Board of Trustees / Featured / University

Trustees give Ross two-percent raise after ‘self-evaluation’

President George E. Ross announces that his 2% raise will be donated back to the university in the form of a scholarship for music majors on Thursday morning during a Board of Trustees meeting in Bovee University Center. (Katy Kildee | Staff Photographer)

President George E. Ross announces that his 2% raise will be donated back to the university in the form of a scholarship for music majors on Thursday morning during a Board of Trustees meeting in Bovee University Center. (Katy Kildee | Staff Photographer)

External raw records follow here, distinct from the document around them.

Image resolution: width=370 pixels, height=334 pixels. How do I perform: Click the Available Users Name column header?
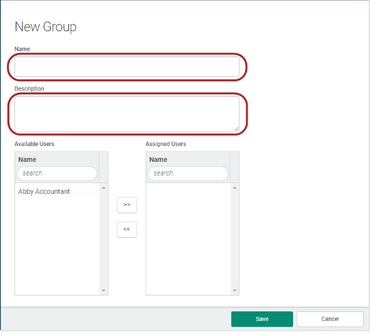pyautogui.click(x=27, y=160)
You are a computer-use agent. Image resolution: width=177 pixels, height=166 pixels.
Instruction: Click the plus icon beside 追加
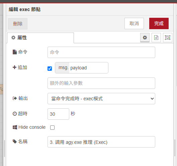point(15,67)
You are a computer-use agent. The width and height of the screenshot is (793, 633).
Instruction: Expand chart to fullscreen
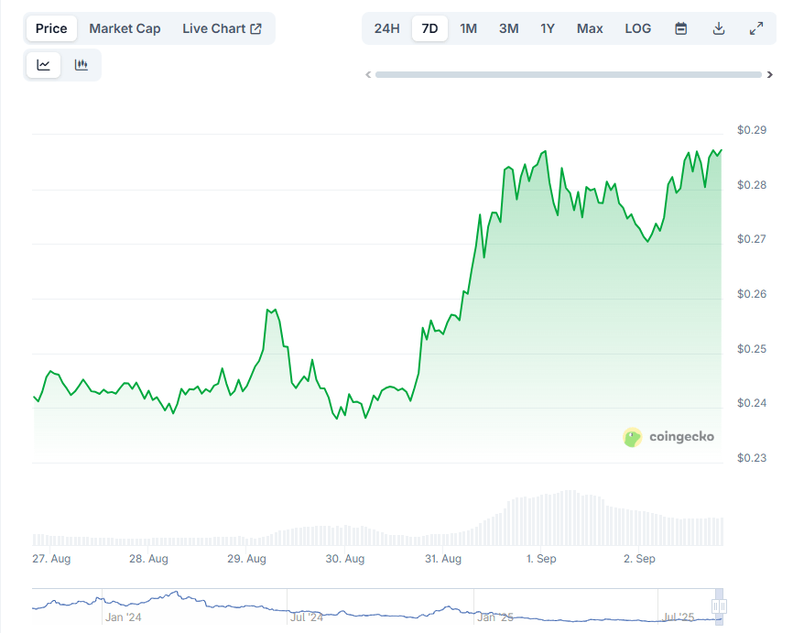point(756,28)
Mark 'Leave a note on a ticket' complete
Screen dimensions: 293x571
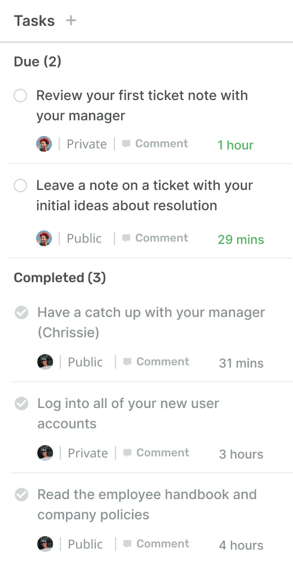click(20, 186)
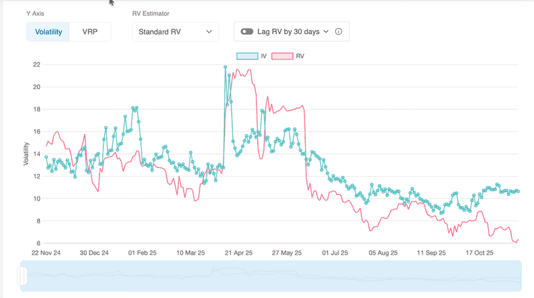Click the 'Lag RV by 30 days' text

[x=288, y=31]
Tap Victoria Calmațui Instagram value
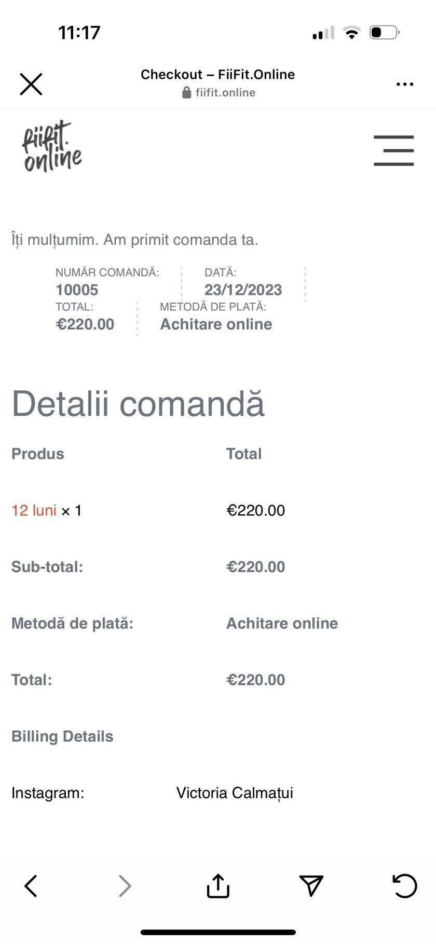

University President George Ross received a two-percent raise after receiving a favorable evaluation during Thursday’s Board of Trustees meeting.

Ross’s new yearly salary will total $371,280 effective January 2014.

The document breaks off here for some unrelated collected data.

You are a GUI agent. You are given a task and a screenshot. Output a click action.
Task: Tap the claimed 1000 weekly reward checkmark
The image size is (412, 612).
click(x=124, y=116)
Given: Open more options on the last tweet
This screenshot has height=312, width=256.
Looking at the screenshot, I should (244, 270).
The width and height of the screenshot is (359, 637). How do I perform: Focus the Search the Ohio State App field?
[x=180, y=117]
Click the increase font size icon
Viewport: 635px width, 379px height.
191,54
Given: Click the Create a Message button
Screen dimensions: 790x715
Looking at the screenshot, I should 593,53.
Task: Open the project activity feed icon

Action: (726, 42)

“I want to thank the trustees for this vote of confidence,” Ross said. “This doesn’t get done alone. These are all big tasks and planning efforts, with hundreds of thousands of people involved in the process.”

Ross was given a full presidential evaluation last year and receives a full evaluation from trustees every three years, according to Board of Trustees Chairperson Brian Fannon. During this evaluation period, trustees solicit input on the university’s achievements the president directly affected.

Fannon added that nearly 60-70 different groups offered input last year, including students, faculty, staff, community members, business partners, the Saginaw Chippewa Indian Tribe and state government leaders, which included state representatives, senators and Lt. Gov. Brian Calley.

This year, trustees had Ross submit a self-evaluation to measure up his achievements against the goals of the university, which are laid out by CMU’s strategic planning outlook.

“As part of his contract, we put in mechanisms that would review our goals, and we’d measure how it would work,” Fannon said. “George’s work has been a success. Did we meet all of our goals? No. Did we meet most of them? Yes. Every year, we measure the president’s goals, and George did a great job of meeting those challenges.”

When asked what his biggest achievements were, Ross deferred to his self-evaluation.

“Anybody sitting in a leadership spot has specific challenges,” Ross said. “It’s about how you react to those challenges and whether you can remain focused on them.”

In Ross’ self-evaluation, the president cited eight areas in which he had a direct impact. The list of individual achievements totaled 103 improved areas.

Highlights from Ross’ list included: Charging a strategic planning committee with the development of new strategic goals, an academic prioritization plan, the development of a plan to help boost funded research, the deletion of 29 academic programs and two consecutive balanced budgets in 2010-11 and 2011-12 academic years.

Achievements in progress include the enrollment management plan and the university’s improved relations with the Saginaw Chippewa Indian Tribe.
“We’re proud of the four plans and what we’ve done to implement them,” Fannon said. “He’s done a great job so far based on the self-evaluation, based on the polls and what we’ve seen out of George so far.”

Ross announced he and his wife, Elizabeth, would create a scholarship fund for the music department with the extra money garnered by the increase – Ross wants to make the scholarship available for vocal music majors.

“The gift of that scholarship is a passion of my wife’s,” Ross said. “I don’t have the kind of talents she does. She’s been singing since she was in her church choir. We’ve been supporting students over the years with our philanthropy and we’ve always given back to the students. It’s just natural for us to do that.”

3 Comments

  1. Jeffrey Weinstock says:

    Interesting that this article fails to mention that Ross received a 4% pay increase in February of 2013.

  2. It’s also interesting that Ross, has the same reputation as Thamsanqa Jantjie (Mandela’s memorial fake signer) amongst CMU alumni!

  3. I never really understood this big game.

    When you visit Ivy League schools or even if you just walk around campuses like U of M, those buildings are nearly 100 years old and there aren’t any problems with the education.

    I feel like we spend so much time and energy focusing on having Ikea dorm rooms and suburbia looking architecture.

    My point is, the leaders of the colleges keep getting raises, but the costs just keep going up and up and up without really anything to show for it.